Cristina Líbano Monteiro,
professora da Faculdade de Direito de Coimbra
Gostava de morrer quando morrer. Receio dar ordens
à morte. E se ela se enganar? E se eu me enganar? E se me faltar tempo? E se
cortando a relação com todos ainda me faltar dizer alguma coisa a alguém?
Gostava de morrer como vivi. Com a mesma liberdade,
com a mesma teimosia, com a mesma gratidão a quem cuidou de mim.
Gostava de morrer com a mesma liberdade (ou falta
dela) com que nasci. Dizem que então chorei e que foi bom tê-lo feito. Dizem
que também sofri, pois talvez tendesse a viver para sempre no ambiente fechado
em que até então cresci.
Gostava de morrer como nasci. Rodeada do mesmo
cuidado. Do mesmo carinho. Como vivi. Procurando beijar as mãos de que tantas
vezes dependi. As mãos, os olhos, a atitude dos que, estando perto, me
transmitiam certeza, segurança. Me repetiam e me repetem: é bom que existas; é
bom que estejas aqui.
Gostava de morrer quando morrer. Receio dar ordens
à morte. E se ela se enganar? E se eu me enganar? E se me faltar tempo?

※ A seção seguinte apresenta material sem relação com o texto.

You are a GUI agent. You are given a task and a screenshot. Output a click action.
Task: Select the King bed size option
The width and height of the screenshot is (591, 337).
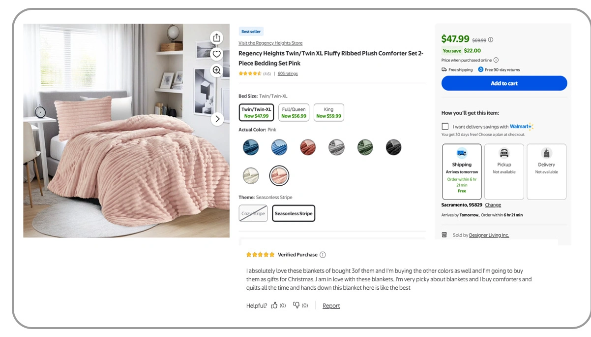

Liberdade? E se cortando assim a relação com os outros, com toda a gente, ainda
me faltasse dizer alguma coisa a alguém: um pedido, umas palavras de amor, de
perdão…? E se rompendo assim a relação comigo própria, não chegasse a encontrar
o sentido de tudo isto, da minha vida e da minha morte?
Gostava de morrer quando morrer. Não quero
programar o dia em que hão-de chorar por mim. E se não chorarem? E se chorarem
pelo abandono a que os votei, não por mim? E as lágrimas forem de quem se
dispunha a cuidar-me, tornando-se mais pessoa, mais capaz de sentir o que a une
aos outros?
Agarro com as duas mãos, com senhorio, o meu ser em
dor. Peço à minha liberdade que me acompanhe até ao fim. Auto-determino-me a
morrer quando a morte vier. Quem disse que a dignidade é incompatível com
sofrer?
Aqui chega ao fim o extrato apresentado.